§ **TÂCHES À RÉALISER**:
**1)** D'après le texte consacré à l'Évangile de Luc, combien de pièces d'argent le Samaritain remet-il à l'aubergiste le lendemain ?
**2)** Poursuivez le texte consacré à l'Évangile de Luc à partir de sa dernière phrase.

§ **PASSAGE RETENU**:
-=-=-=-=-

Évangile du 15e dimanche du temps ordinaire (année C), selon le récit de Luc (10, 25-37)
25 Voici qu’un spécialiste de la Tora se lève.
Pour mettre [Jésus] à l’épreuve, il dit:
Maître, qu’ai-je à faire pour hériter d’une vie d’éternité?
26 Celui-ci lui dit: Dans la Tora, qu’est-il écrit? Comment lis-tu?
27 L’autre répond et dit:
«Tu aimeras le Seigneur ton Dieu,
de tout ton coeur, de tout ton être, de toute ta force et de toute ta pensée
et tu aimeras ton prochain comme toi-même.»
28 Jésus lui dit: Tu as répondu droitement. Fais cela et tu auras la vie.
29 Mais lui, voulant se montrer un homme droit, dit à Jésus:
Et qui est mon prochain?
30 Jésus reprend et dit:
Un homme descendait de Jérusalem à Jéricho.
Il tombe au milieu de bandits.
Ils le dépouillent, le rouent de coups,
puis ils s’en vont, le laissant à moitié mort.
31 Par hasard, un prêtre descendait par ce chemin:
il le voit et passe à l’opposé.
32 De même un lévite passe à cet endroit: il voit et passe à l’opposé.
33 Mais un Samaritain, en voyage, passe près de lui:
il voit et il est remué jusqu’aux entrailles.
34 Il s’approche et panse ses blessures en y versant de l’huile et du vin.
Il le fait monter sur sa propre monture,
il l’amène à l’auberge et prend soin de lui.
35 Le lendemain, il sort deux pièces d’argent,
il les donne à l’aubergiste et lui dit:
«Prends soin de lui.
Ce que tu dépenseras en plus, moi, je te le rendrai lors de mon retour.
36 À ton avis, lequel des trois est devenu le prochain de l’homme tombé
parmi les bandits?
37 Le spécialiste de la Tora répond:
Celui qui a fait la miséricorde envers lui.
Jésus lui dit:
Va! Toi aussi, fais de même.
Le commentaire du pain sur la table,
par Georges Convert.
Une histoire que nous connaissons bien… trop peut-être.
Aussi, il nous faut essayer de la regarder d’un oeil neuf
pour que cette histoire nous parle encore aujourd’hui.
Le texte.se trouve dans la section de l’Évangile de Luc
qui décrit la montée vers Jérusalem et vers la croix. La section s’est ouverte
par l’envoi des 72 disciples en mission dans les villages de Samarie.
À leur retour, Jésus et les 72 sont enthousiastes:
Seigneur, même les esprits mauvais nous sont soumis en ton Nom (Lc 10,17).
Mais Jésus va reprendre ses disciples pour donner ses vraies valeurs:
Réjouissez-vous de ce que vos noms soient inscrits dans les cieux (Lc 10,20).
Et Jésus va faire monter vers le Père son action de grâce
car les petits et les humbles accèdent aux mystères de Dieu:
À cette heure, [Jésus] tressaillit de joie sous l’action de l’Esprit de sainteté:
Je te bénis, Père, d’avoir caché cela à des sages et à des savants
et de l’avoir révélé à des tout petits.
Personne ne connaît le Fils si ce n’est le Père et personne
ne connaît le Père si ce n’est le Fils et celui à qui le Fils veut le révéler (Lc 10,21-22).

-=-=-=-=-

§ **EXTRAIT DE DONNÉES**:
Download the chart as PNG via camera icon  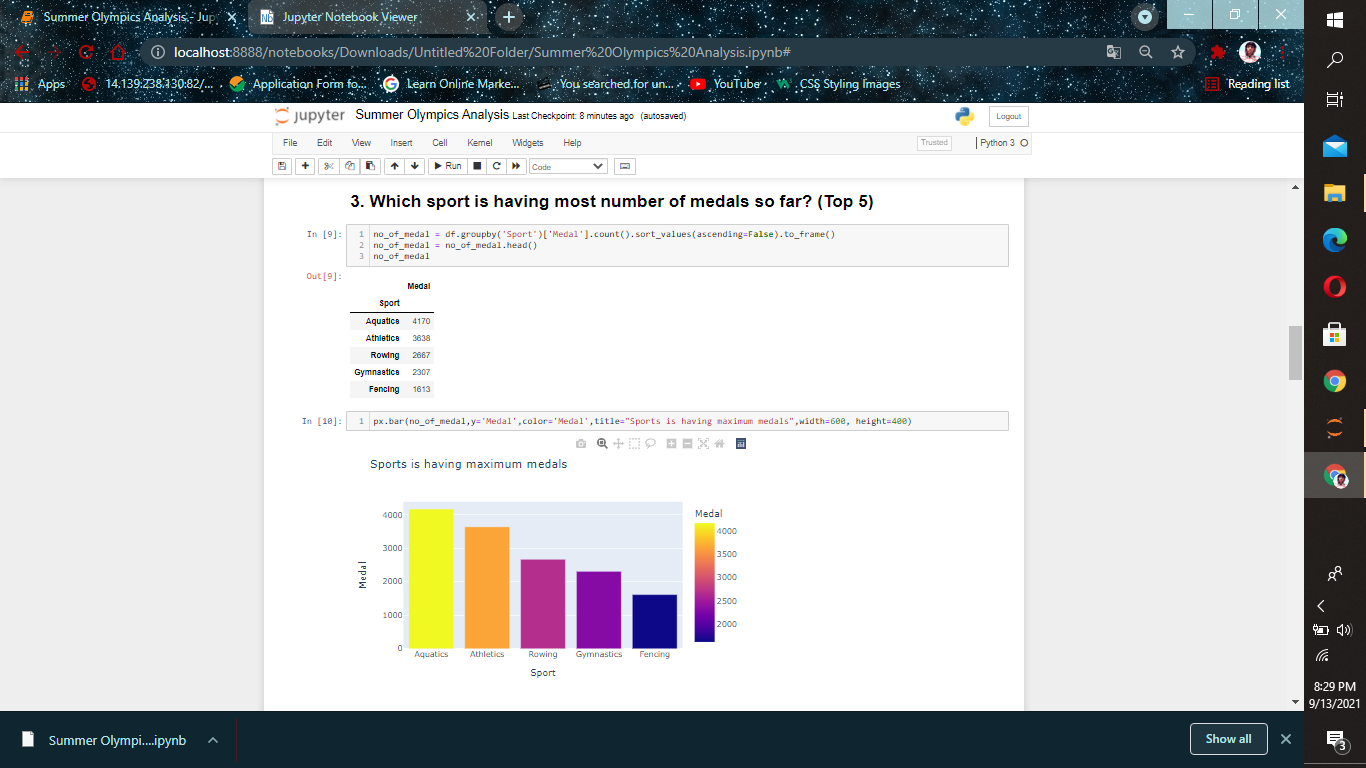click(583, 444)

-=-=-=-=-

§ **RÉSULTATS FINAUX**:
**1)** Deux pièces d'argent.

**2)**
Cette révélation des mystères de Dieu aux petits se fait par le Fils.
La parabole du bon Samaritain, qui fait suite, va illustrer ce thème.
Maître, qu’ai-je à faire pour hériter d’une vie d’éternité
Cette parabole vient en réponse à une question posée par un spécialiste de la Tora.
La Tora est la Règle de vie donnée par Dieu à son peuple par l’intermédiaire de Moïse.
«Seigneur, que faire pour vivre de Dieu?»
«Vivre de Dieu», c’est ainsi qu’on pourrait traduire: «hériter de la vie d’éternité.»
Cette vie d’éternité est la vie divine et elle nous est donnée dès maintenant.
C’est dès ici-bas que nous sommes invités à vivre de Dieu, à vivre avec Dieu.
La question est posée par un savant, un spécialiste de la Bible.
Souvenons-nous que, dans son action de grâce, Jésus s’est réjoui
de ce que la vie de Dieu est plus facilement accueillie par des gens simples
que par des savants. À cette question qui concerne le « comment vivre de vie divine »,
quoi faire pour en vivre, Jésus ne répond pas directement.
Il interroge le spécialiste:
Dans la Tora, que lis-tu?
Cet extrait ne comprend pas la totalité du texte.